23

I'm using Git subtree to "link" several subprojects into the main project (I'm coming from "svn:externals"). I've used it for some weeks, but the time to push changes to the subtree remote increases every commit.

$ git subtree push -P platform/rtos rtos master

git push using:  rtos master

1/    215 (0)2/    215 (1)3/    215 (2)4/    215 (3)5/    215 (4)6/    215 (5)7/    215 (6)8/    215 (7)9/    215 (8)10/    215 (9)11/    215 (9)12/    215 (10)13/    215 (11)14/    
...
20 more lines
...
(204)209/    215 (205)210/    215 (206)211/    215 (207)212/    215 (208)213/    215 (209)214/    215 (210)215/    215 (211)To https://github.com/rtos/rtos.git
   64546f..9454ce  9a9d34c5656655656565676768887899898767667348590 -> master

Is there any way to "clean up" the subtree and therefore reduce the time to push changes?

Anthony Mastrean
  • 21,850
  • 21
  • 110
  • 188
ferraith
  • 899
  • 1
  • 8
  • 19

5 Answers5

19

Try using the --rejoin flag, so that after the split the subtree is correctly merged back to your main repository. This way each split needs not to go through all history.
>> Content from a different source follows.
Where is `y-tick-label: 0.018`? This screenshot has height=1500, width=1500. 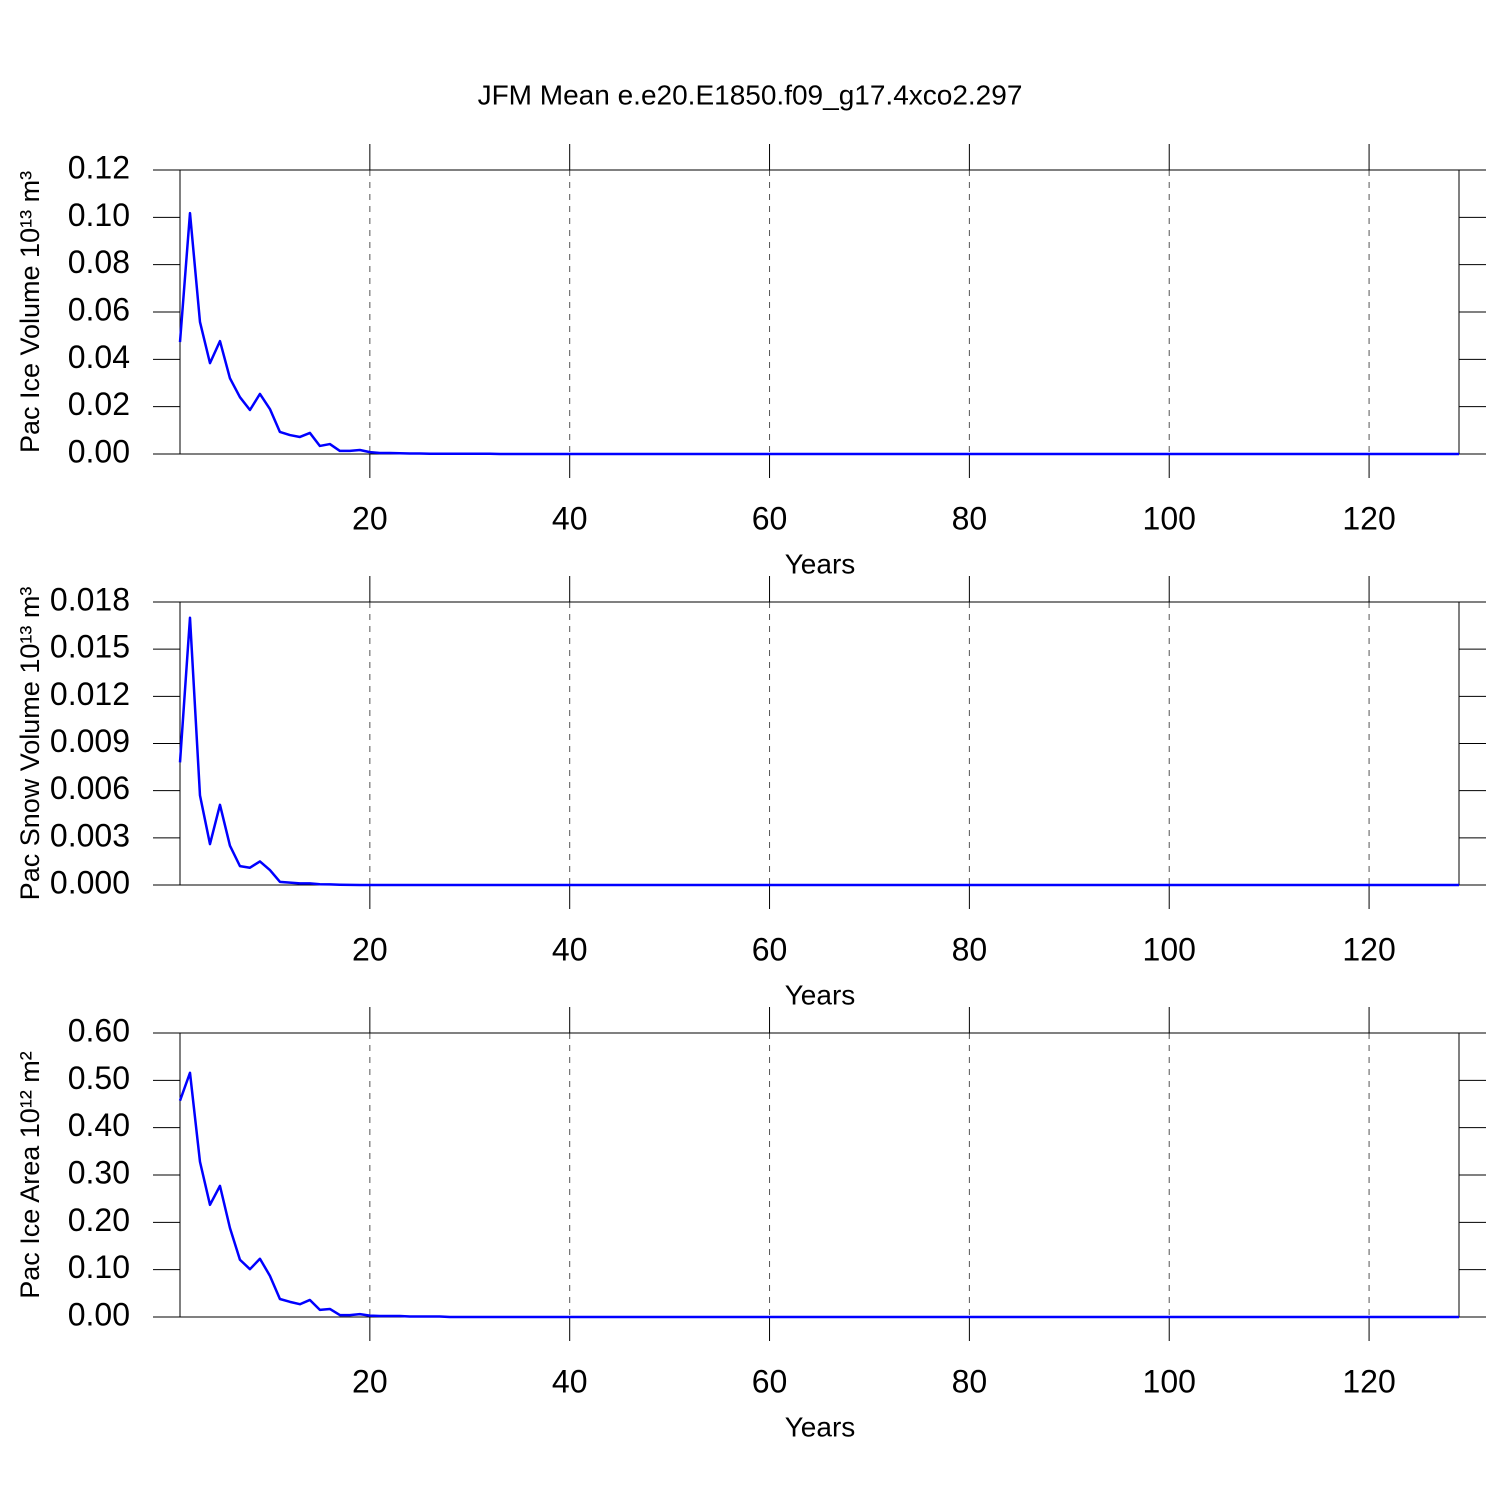 y-tick-label: 0.018 is located at coordinates (90, 599).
git subtree split --rejoin --prefix=<prefix> <commit...>

From the original subtree documentation:

After splitting, merge the newly created synthetic history back into your main project. That way, future splits can search only the part of history that has been added since the most recent --rejoin.

Maic López Sáenz
  • 10,385
  • 4
  • 44
  • 57
  • 5
    And use which ? I tried with the tip of that subtree and though it did the split/rejoin (not even sure what that means), my next subtree push was just as lengthy :( – Jorge Orpinel Pérez Mar 09 '15 at 19:59
  • 2
    Why would this work (can you explain what's happening when you use split/rejoin)? and how often do I need to run this (once? once-per-some-unspecified-event? before every push?) – Anthony Mastrean Feb 24 '20 at 16:28
7

No, unfortunately not. When you run git subtree push, it will recreate all commits for this subtree. It has to do that, as their SHA depends on the previous commit and needs those SHAs to be able to link the new commits to the old ones. It could cache that, but it doesn’t.
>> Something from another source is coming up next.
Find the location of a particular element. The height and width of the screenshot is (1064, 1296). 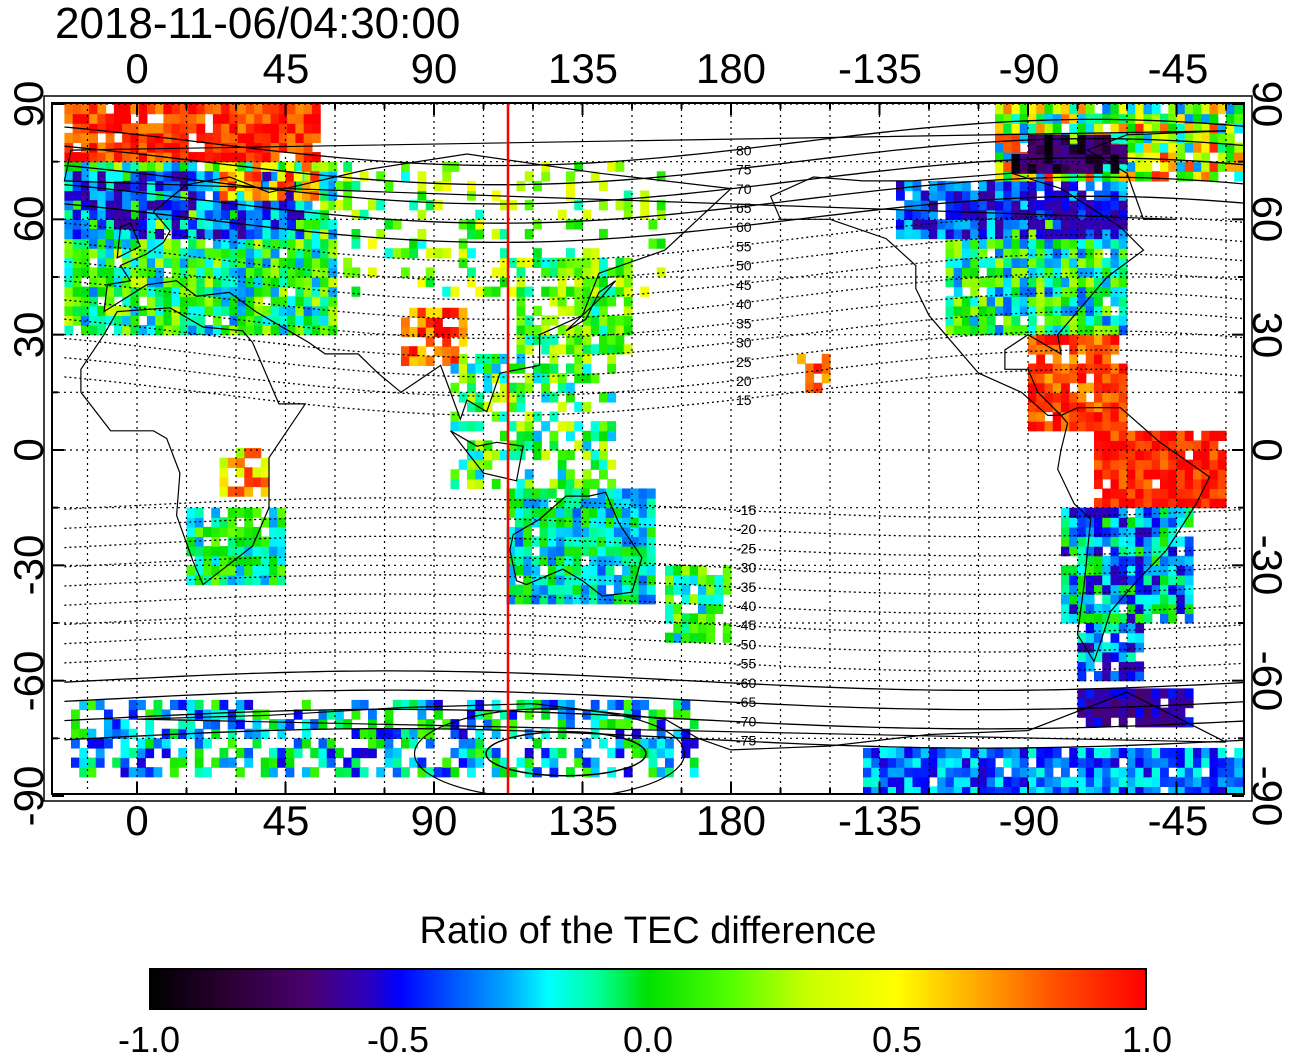

contour-label: 25 is located at coordinates (744, 362).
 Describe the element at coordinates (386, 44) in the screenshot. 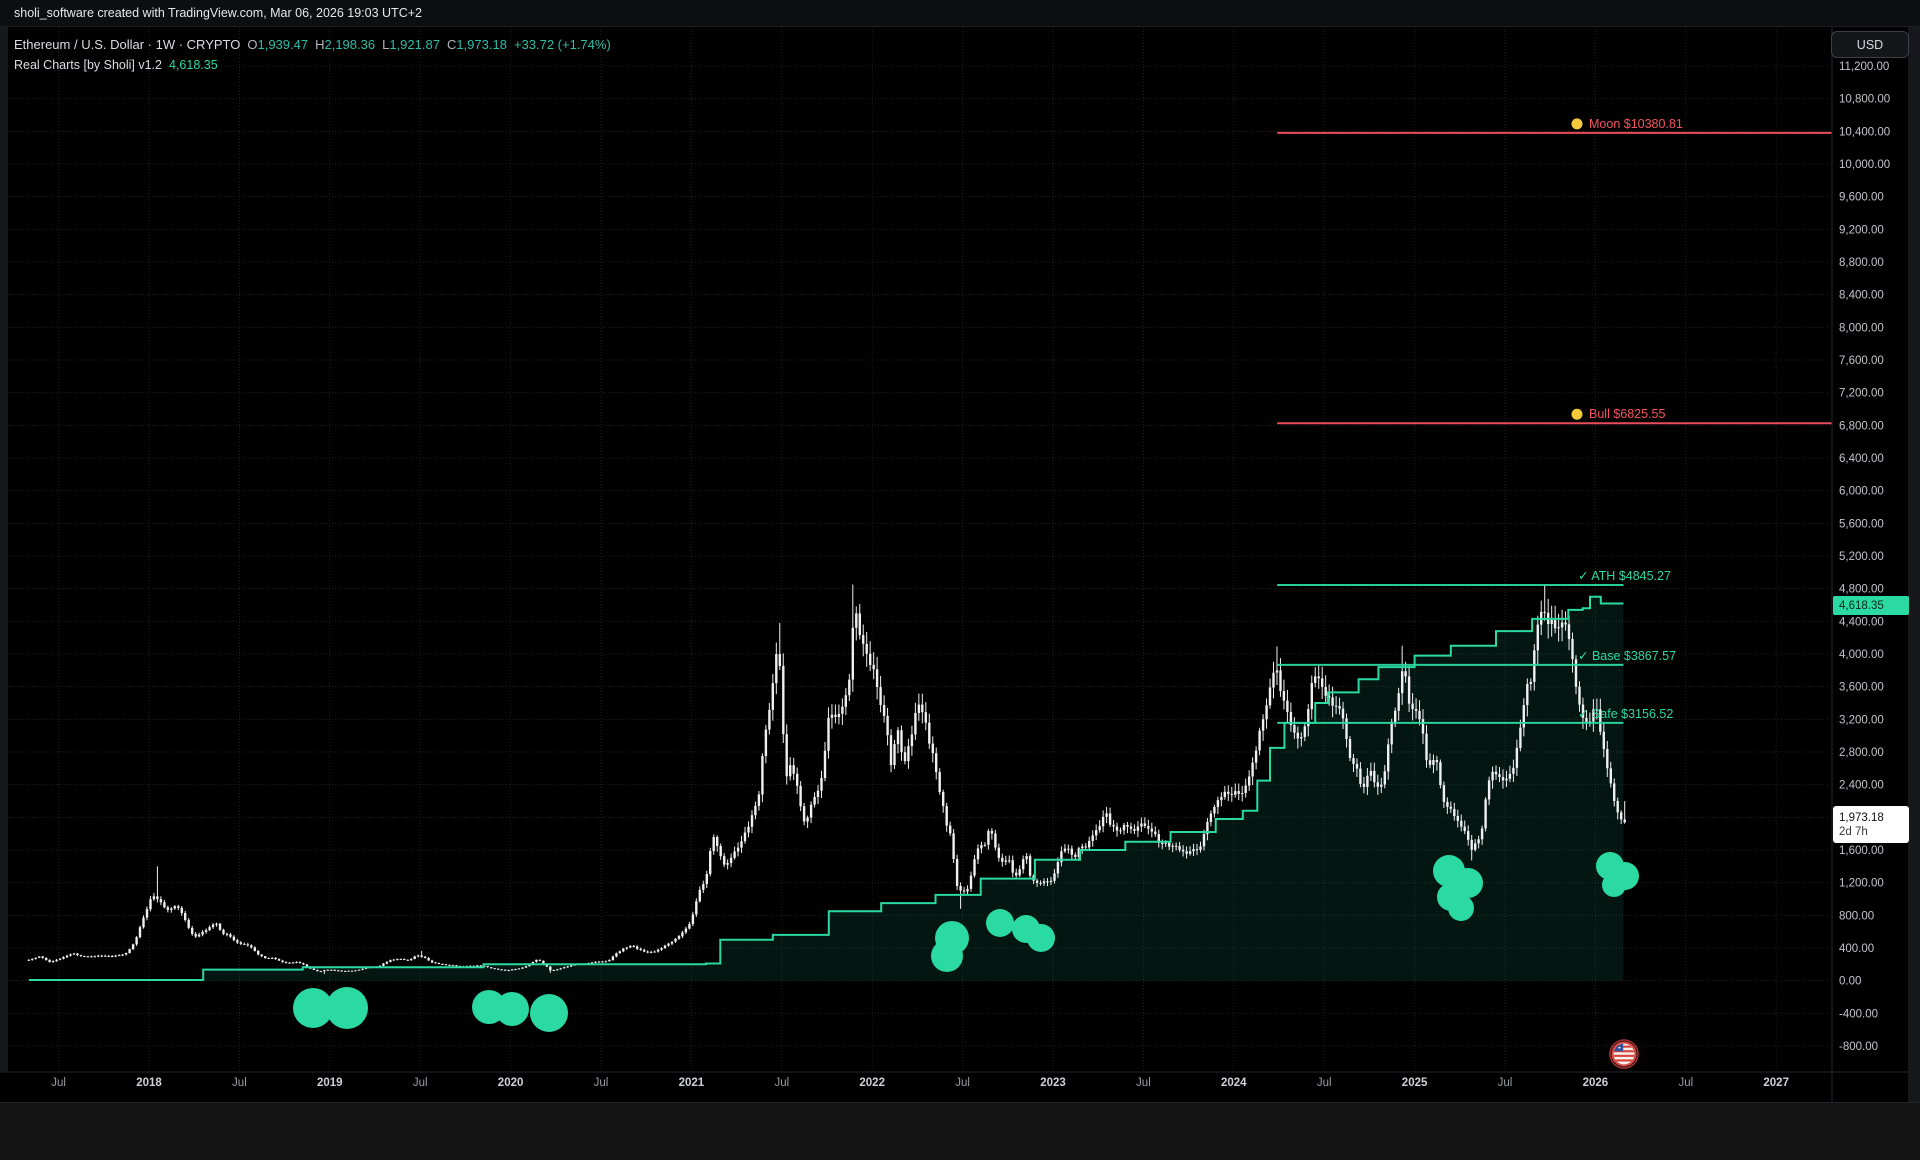

I see `ohlc-letter: L` at that location.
I guess this is the price you pay for using subtree vs. submodules. Subtree is very stateless in your repository, which is nice on the one hand but causes these long computations on the other hand. Submodules store all their information which requires you to manage it but also makes stuff like this a lot faster.

Chronial
  • 66,706
  • 14
  • 93
  • 99
  • 8
    It is surprising `git subtree` can't (doesn't?) just cache this information, so that after the first `git subtree push` everything becomes relatively snappy. – davidg Jul 03 '14 at 06:40
  • @davidg It surely could. – Chronial Jul 03 '14 at 10:21
  • 3
    Especially on Windows this is ridiculously slow. In my case when you hit the 600 assertion count it takes over a minute for each push making git useless at that point. – Jorge Orpinel Pérez Mar 10 '15 at 15:11
0

@LopSae 's answer works but it will cloud your repo with lots of commits if you use squash to merge/pull

Here is the way to avoid that

git subtree split --rejoin --prefix=<subtree/path> --ignore-joins

When you do this, you want to push back the branch you pull from. Otherwise you can't create a pull request.
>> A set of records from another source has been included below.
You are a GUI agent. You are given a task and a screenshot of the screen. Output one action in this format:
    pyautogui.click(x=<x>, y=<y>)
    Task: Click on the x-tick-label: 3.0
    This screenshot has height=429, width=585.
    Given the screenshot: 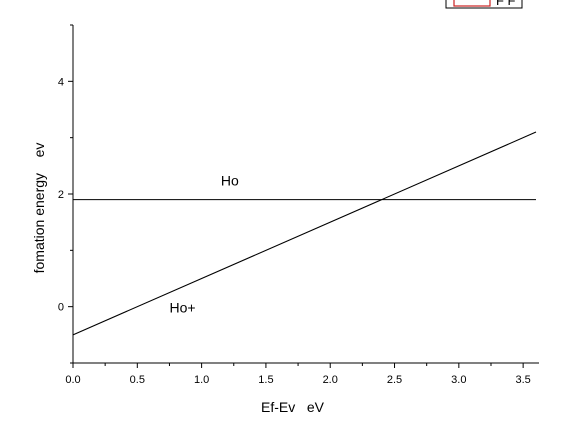 What is the action you would take?
    pyautogui.click(x=458, y=380)
    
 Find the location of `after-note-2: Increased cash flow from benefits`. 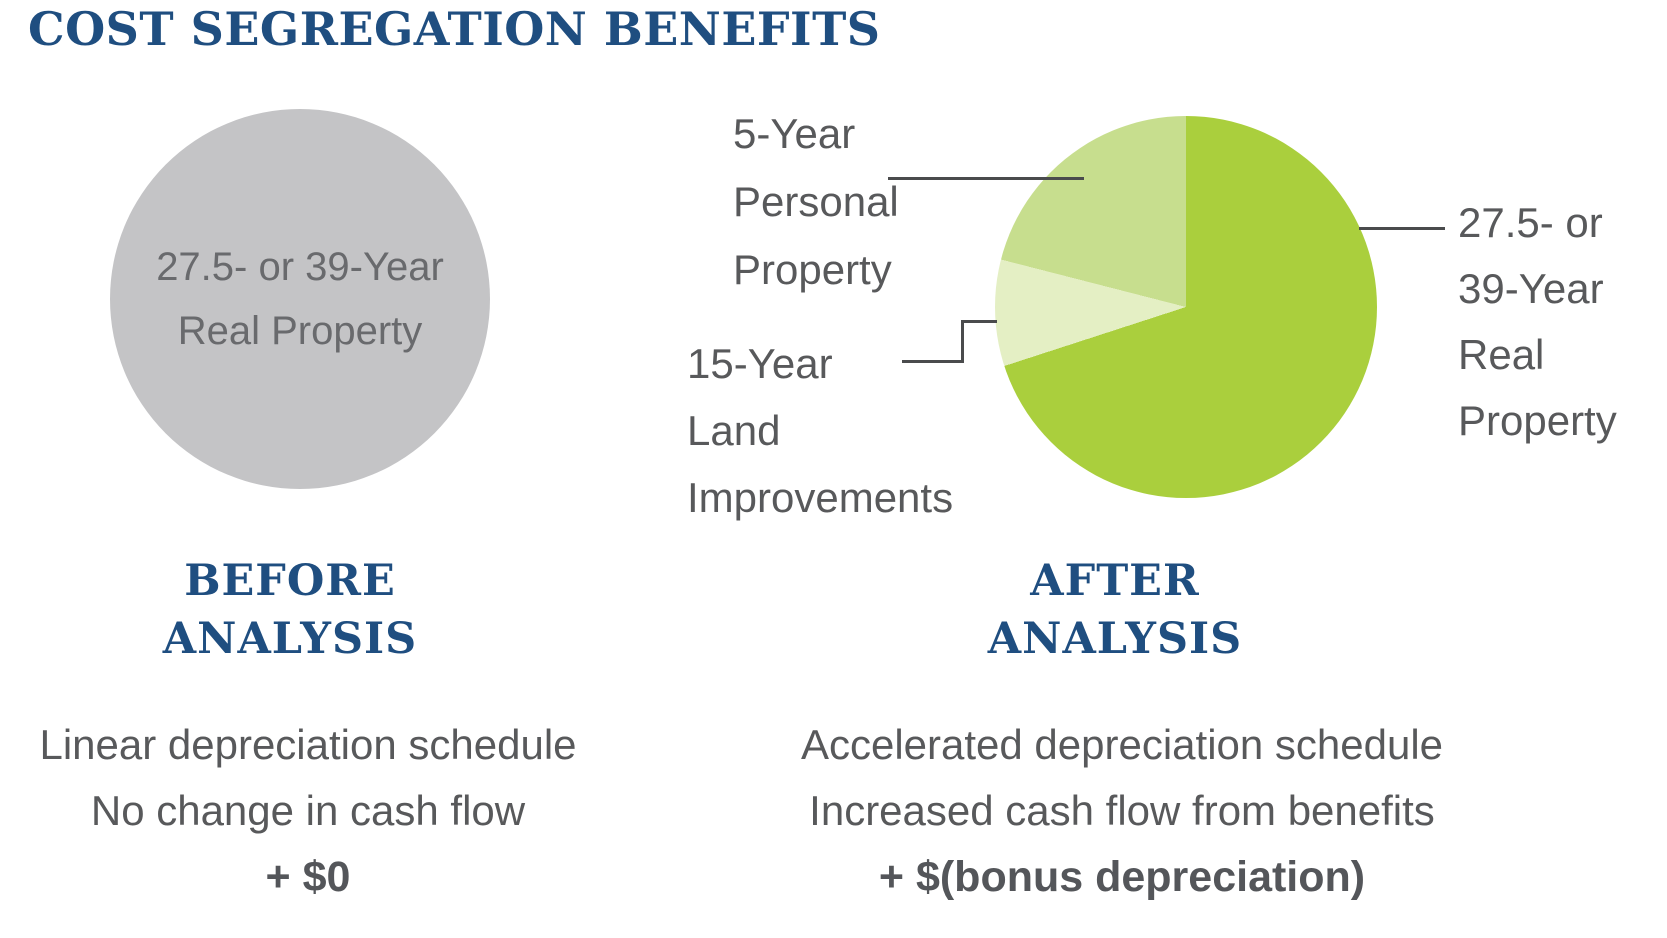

There are 2 options to handle this at least.

  1. Rebase

  2. Create a new branch on remote project and pull it and push back to that branch.

maxisam
  • 21,975
  • 9
  • 75
  • 84
  • The question is about `git subtree push` and not `split`, I don't think the `rejoin` option is applicable. – Anthony Mastrean Feb 21 '20 at 20:13
  • 2
    @AnthonyMastrean ah....git subtree push does a split first. Please check the original document. And if you really try it, you can see how it works. – maxisam Feb 23 '20 at 09:58
  • I looked at the source for [git-subtree.sh](https://github.com/git/git/blob/51ebf55b9309824346a6589c9f3b130c6f371b8f/contrib/subtree/git-subtree.sh#L894) and, yep, there's a `subtree split` in there. I'm still not following the mechanism for your answer though... if we setup a split/rejoin manually... that'll make subsequent pushes work better? – Anthony Mastrean Feb 24 '20 at 15:53
  • it create a split point and calculate from there instead from the beginning. Do you ever try it? – maxisam Feb 25 '20 at 16:14
  • @maxisam I tried it just now, and it does not work. -1 – Qqwy Sep 18 '21 at 09:46
-2

Maybe this helps: I think you can tell git subtree split to only go back n commits by doing

git subtree split --prefix XXX HEAD~n..

or by specifying the commit you want to start with for example

git subtree split --prefix XXX 0a8f4f0^..

This helps reduce the time, though it's inconvenient.

ehremo
  • 387
  • 2
  • 8
-6

Note that if you decide to switch to git submodule, you now can, since git1.8.2 (2013-03-08) track the latest commits of a submodule repo.

See git externals.

"git submodule" started learning a new mode to integrate with the tip of the remote branch (as opposed to integrating with the commit recorded in the superproject's gitlink).

That could be make for quicker push, while benefiting from the additional information a submodule has over a subtree (i.e a lightweight record of a specific commit of the submodule)

You can update that submodule to the latest of a given branch with:

git submodule update --remote

This option is only valid for the update command.
Instead of using the superproject's recorded SHA-1 to update the submodule, use the status of the submodule's remote tracking branch.

Community
  • 1
  • 1
VonC
  • 1,262,500
  • 529
  • 4,410
  • 5,250